The NGDP future proposal meanwhile has an issue with the 10% margin in the proposal to not have counter-party risk. It's hard to see a true solution other than negative rates and restrictions on paper currency, as difficult as that is politically.

Michael Sandifer writes:

Scott,

You replied:

"Michael, I see many problems with your theory. First of all, if you were correct then this sort of thing should happen all the time. After all, there are hundreds of times in US history when growth prospects were just as uncertain as on October 19, 1987. For instance, in the 1930s things were far more volatile and uncertain."

I don't think uncertainty has anything to do with the '87 crash, but rather firm expectations of interest rate hikes.

You also replied:

"It's important to remember that the 1987 crash was far, far bigger than any other stock crash in American history. There ought to have been some really dramatic news on October 19, 1987, but there wasn't. That's a puzzle."

I don't think that's quite the way to frame it, for the following reasons. First, since 1987, US Stock exchanges have had "circuit breakers", which currently halt trading after S&P 500 declines of 7%, 13%, and 20%, respectively. The 7% circuit breaker was triggered 4 times in '08, and recall also that naked shorts were banned at times during that crisis.

https://en.wikipedia.org/wiki/List_of_largest_daily_changes_in_the_S%26P_500_Index

Also, the percentage drop in the S&P 500 during Black Monday and Tuesday of 1929 were of a similar magnitude to Black Monday 1987, when combined.

More importantly though, S&P 500 P/E's of around 20 have been relatively uncommon, historically.

http://www.multpl.com/

And, I don't think it's a coincidence that we've seen more stock market volatility since the Great Moderation began, along with somewhat higher P/E ratios, though peaks during the last two recessions were exaggerated during crashes, as recent earnings plunged.

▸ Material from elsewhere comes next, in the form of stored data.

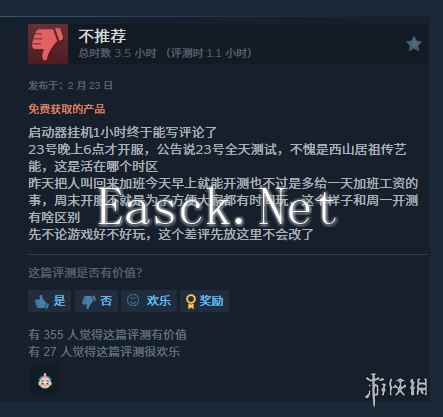The width and height of the screenshot is (443, 417).
Task: Click the smiley face icon beside 欢乐
Action: 133,301
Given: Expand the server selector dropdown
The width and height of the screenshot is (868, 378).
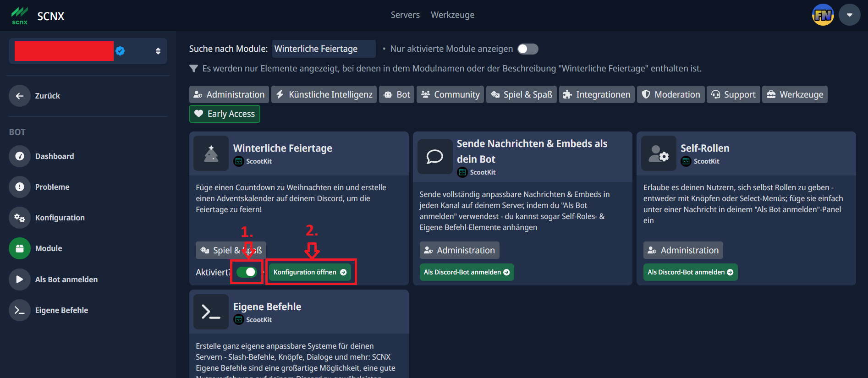Looking at the screenshot, I should [158, 51].
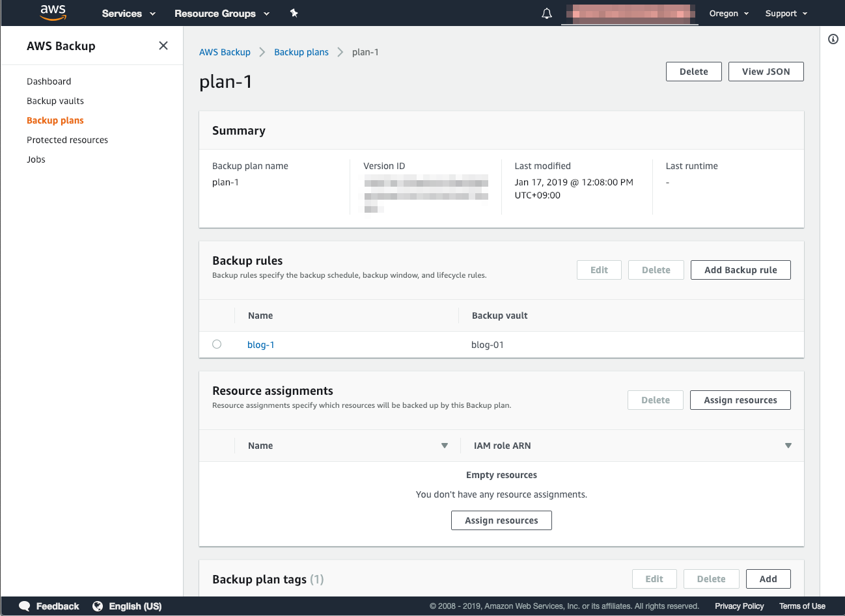The height and width of the screenshot is (616, 845).
Task: Open the Name column filter dropdown
Action: (445, 446)
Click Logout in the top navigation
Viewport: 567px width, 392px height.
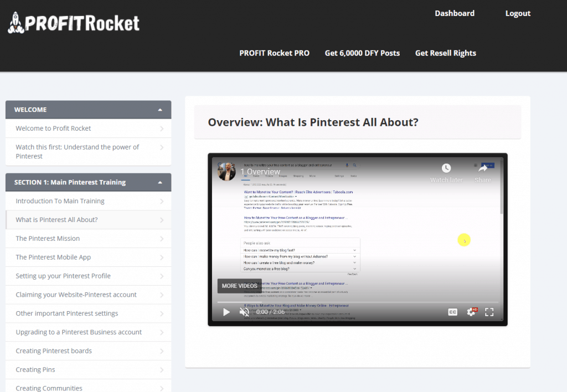coord(518,13)
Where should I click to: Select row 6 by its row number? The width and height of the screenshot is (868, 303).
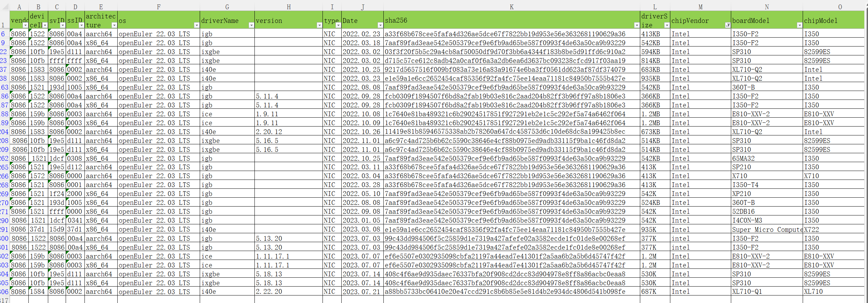(x=3, y=34)
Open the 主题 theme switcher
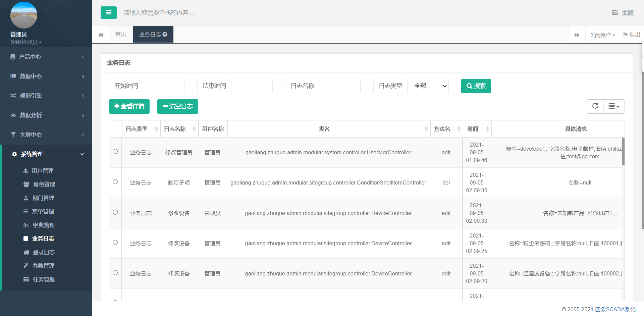 pyautogui.click(x=623, y=13)
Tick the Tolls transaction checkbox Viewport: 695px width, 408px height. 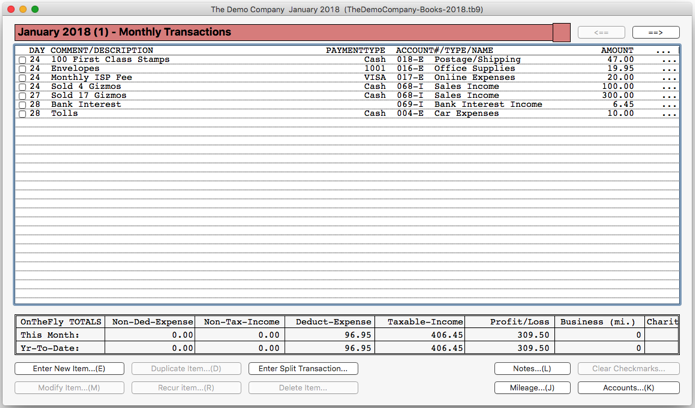[x=22, y=114]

So, I'll sum up by saying there's a reason Samuelson's joke about the stock market predicting "nine of the last five recessions" is often repeated. 1987 just happens to be an unusually large example, due to a higher than historically common P/E ratio, a new Fed Chairman making a mistake, and the resulting 1.4% shock to NGDP expectations being temporally acute. I don't see a huge difference between the '87 crash and the '29 crash, and you've stated before that the '29 crash certainly didn't cause nor foresee the depths of the Depression, unless I'm mistaken.


Michael Sandifer writes:

I meant to use the word "foretell", rather than "foresee" in that last line. And of course the '29 crash didn't foretell the Depression, since the S&P 500 index eventually fell a total of 83% at the depths of the Depression.

Todd Kreider writes:

Scott Wrote:

Todd, "Program trading" doesn't actually explain anything. Humans create programs. If there were problems with computer trading, it's 100% human error.

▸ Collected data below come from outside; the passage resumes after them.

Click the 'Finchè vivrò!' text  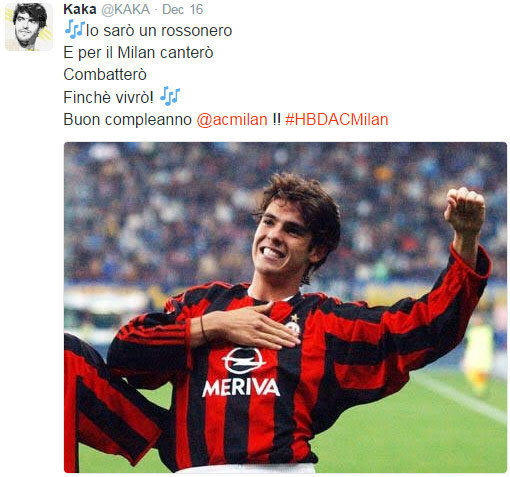109,97
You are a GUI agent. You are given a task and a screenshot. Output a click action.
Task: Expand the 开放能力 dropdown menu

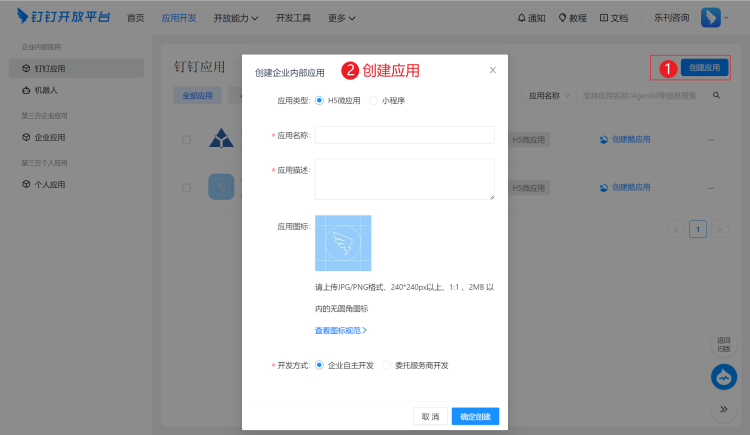(236, 18)
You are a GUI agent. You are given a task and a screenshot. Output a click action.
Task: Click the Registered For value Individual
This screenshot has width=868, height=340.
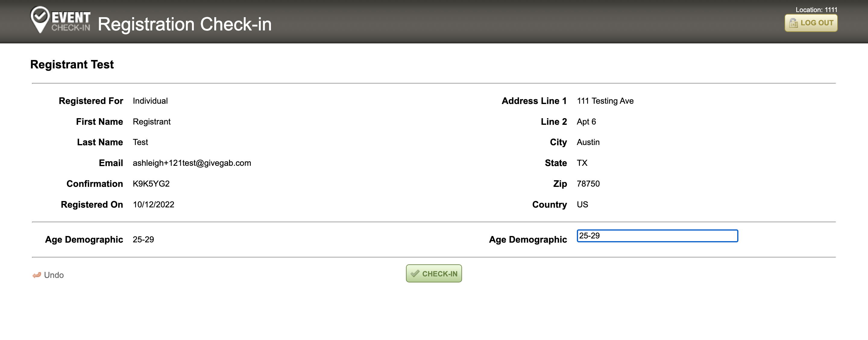pyautogui.click(x=150, y=101)
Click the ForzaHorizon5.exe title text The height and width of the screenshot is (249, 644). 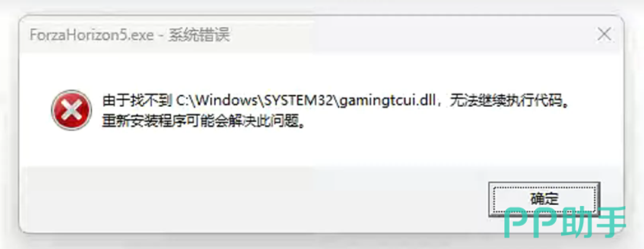pyautogui.click(x=91, y=35)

In other words, there's really no difference between saying "Human's foolishly decided to sell stocks at Time=X", and "Humans foolishly instructed computers to sell stocks at Time=X"..

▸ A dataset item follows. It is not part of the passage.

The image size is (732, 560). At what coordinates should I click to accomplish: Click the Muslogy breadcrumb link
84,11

There is a difference between the two since the latter takes the human out of the picture long enough for there to be a rapid avalanche effect.

“We haven’t agreed whether or not program trading was the primary culprit, but there’s been consensus it played a role,” says Paolo Pasquariello, assistant professor of finance at the University of Michigan’s Stephen M. Ross School of Business.

Timothy writes:

Scott, your point 6. is possibly the best 4-sentence statement about the crisis which I have seen.
"6. The lesson of the Great Recession is that macroeconomists need to spend less attention on the financial system. Bernanke attempted to integrate the financial system into macro in his famous 1983 AER article, which argued that banking problems directly depressed output during the early 1930s. That led Bernanke and others to wrongly conclude that fixing the banking problem was the way to stabilize the economy in late 2008. In fact, the Fed needed to use monetary policy to try to prevent a steep fall in NGDP."